I ran the profiler and here is where 70% of the time is spent:
org-roam-format-template
But, most of the time spent is in the lambda passed to it.
I reckon that building the list of candidates can be done in at least 1/4 of the current time by doing them all at once rather than one at a time. The template is invariant, so there is no point on parsing it with regexp N-nodes times * number of template variables (in my case 4: “${title} ${tags} ${file} ${todo}”.
And once an attribute is identified (eg. title), all the nodes will have the same processing.
#'org-roam-node-list
> pass off semi formatted data from db
#'org-roam-node-read--completions
> after applying filter-fn
> iteratively call
#'org-roam-node-read--to-candidate
#'org-roam-node-format-entry
#'org-roam-format-template
So indeed - using a filter-fn and not querying the full breadth of nodes will be beneficial somewhat – although the #'org-roam-node-list also takes some time – due to its formatting – but its nothing compared to when we iteratively call the final formatting after choosing from the nodes that pass the filter-fn in question.
Keep me updated with what tests you do and their results.
I think I got it: memoize org-roam-node-read–to-candidate. Give it a try.
in theory it should be possible to memoize it without redefining the function. No more lag for my 1000 nodes, but it still has to do the query. By the way, the function that does the query, it spends 4-5 times more time formatting the result than the actual time sqlite takes.
Just keep in mind: it uses memory, but it should never go out of control, since the nodes don’t change that much. Perhaps we should have a function to reset the cache once in a while. Maybe with at a fixed time.
I spent this morning making the existing cache more compact – I also converted your function to an advice function. Your cache will kick in and make the first update after db changes more fast and make the process more better.
No need to embed garbage collection inside the function – users can simple run with idle timer.
I like using the advice. I was planning to write a decorator for the memoization (forgot that it is done by the advice).
thanks, I’ll use your version in my init. For my database (around 1000 nodes) org-roam-node-read–to-candidate seems good enough and it is the least intrusive of all of the caches. I’ll add a timer that invalidates the cache once a day.
The data is replicated twice for each case - each benchmark runs thrice, in total 2 benchmark runs were taken for each case - this duplication allows us to extract a confidence interval over the data. If the range between each benchmark run was wide for the same case then the benchmark is not useful to do control study.
The control case shows the benchmark when all cache is turned off for node size 20,000 (twenty thousand)

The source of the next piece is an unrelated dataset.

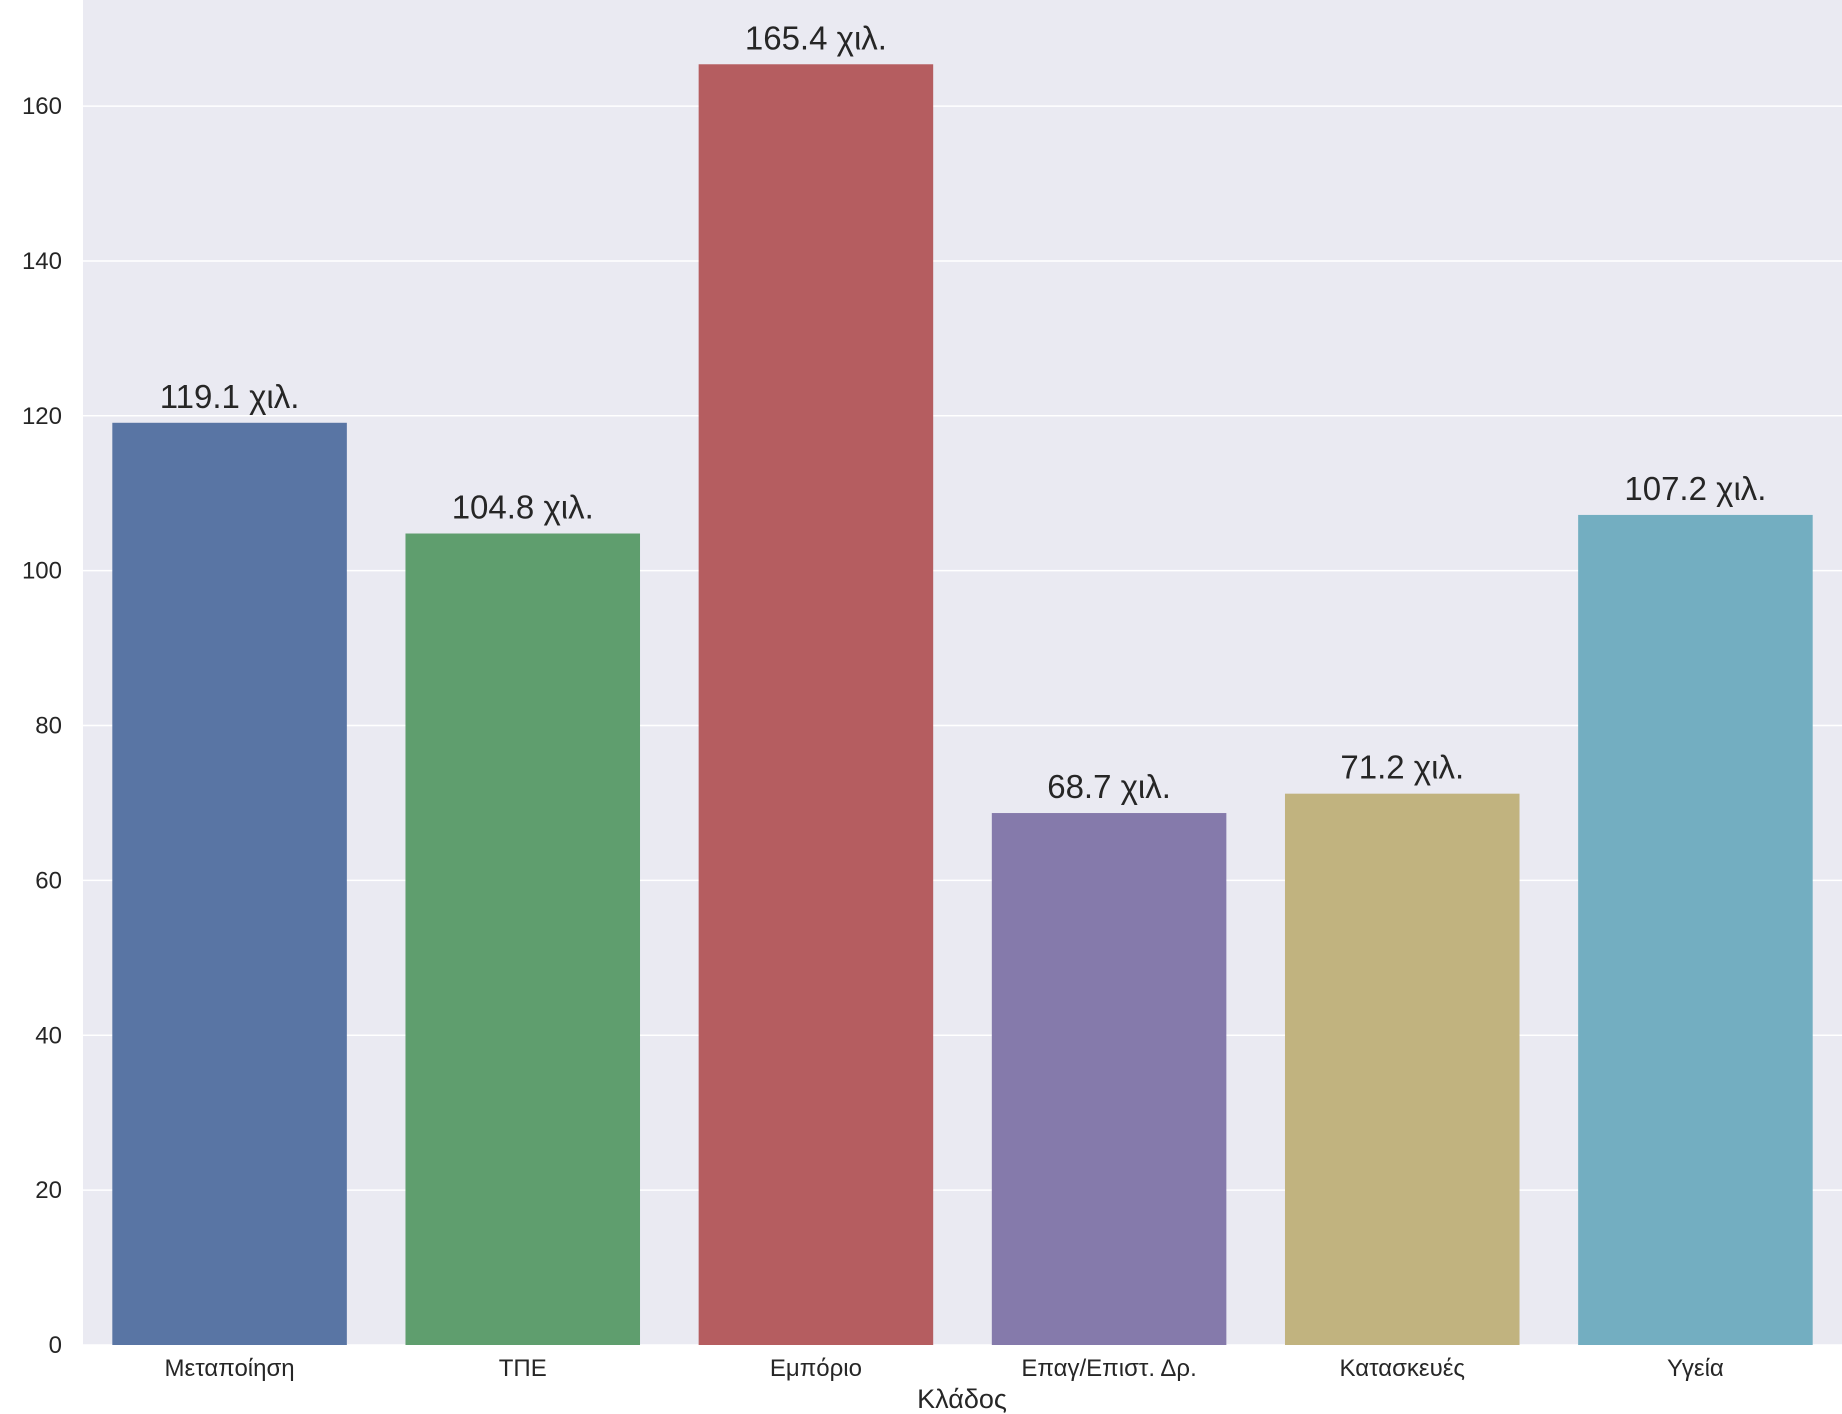  What do you see at coordinates (230, 1368) in the screenshot?
I see `x-tick-label: Μεταποίηση` at bounding box center [230, 1368].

The last case of the benchmark gives wrong inference - to benchmark #'org-roam-node-list properly the cache over '#org-roam-node-node-read--candidates should be turned off. Apologies for oversight.
Thank you. Now I understand how it works and was able to use it.
In my computer the original org-roam-node-read–completions takes between 1.5 and 2 seconds. With the cache and the improves to the node processing only, it goes down to 0.15 seconds. one order of magnitude! and no need to worry about caching db data.
Seems you guys found a method to speed up org-roam around the same time as I gave up and wrote a replacement: GitHub - meedstrom/org-node: A notetaking system like Roam using Emacs Org-mode! A lot of the same ideas, with caching completions, and it has highlighted for me that there’s a bunch of things could be improved in org-roam.
For starters, there’s no good reason that building completion candidates should take so long that they need to be memoized. Org-node can build the candidates nearly instantly, and caches them anyway only because I want it to feel instant even on super-low-powered devices like a Kindle.
Aside from the matter of completions, you guys might have use of org-node-fakeroam-db-feed-mode if saving large files is slow. And org-node-fakeroam-db-rebuild if you frequently rebuild the DB.
It optimizes the creation of the nodes (the original constructor is very slow)
It replaces the code to format the node given the template. I gives the option of replacing the processing of the template (which is currently very expensive) with a call to a function.
The overall result is that, a typical database (say 1-2 k nodes) it feels instantaneous.
The best part is that there is no caching to worry about.
I plan to extend this minor mode with my improved template processing for org-roam (more in line with org templates).
I have been using it for more than 1 month and it seems stable. Since it does not modify the database, there is no risk to those using it (simply disable the minor mode if you don’t like it)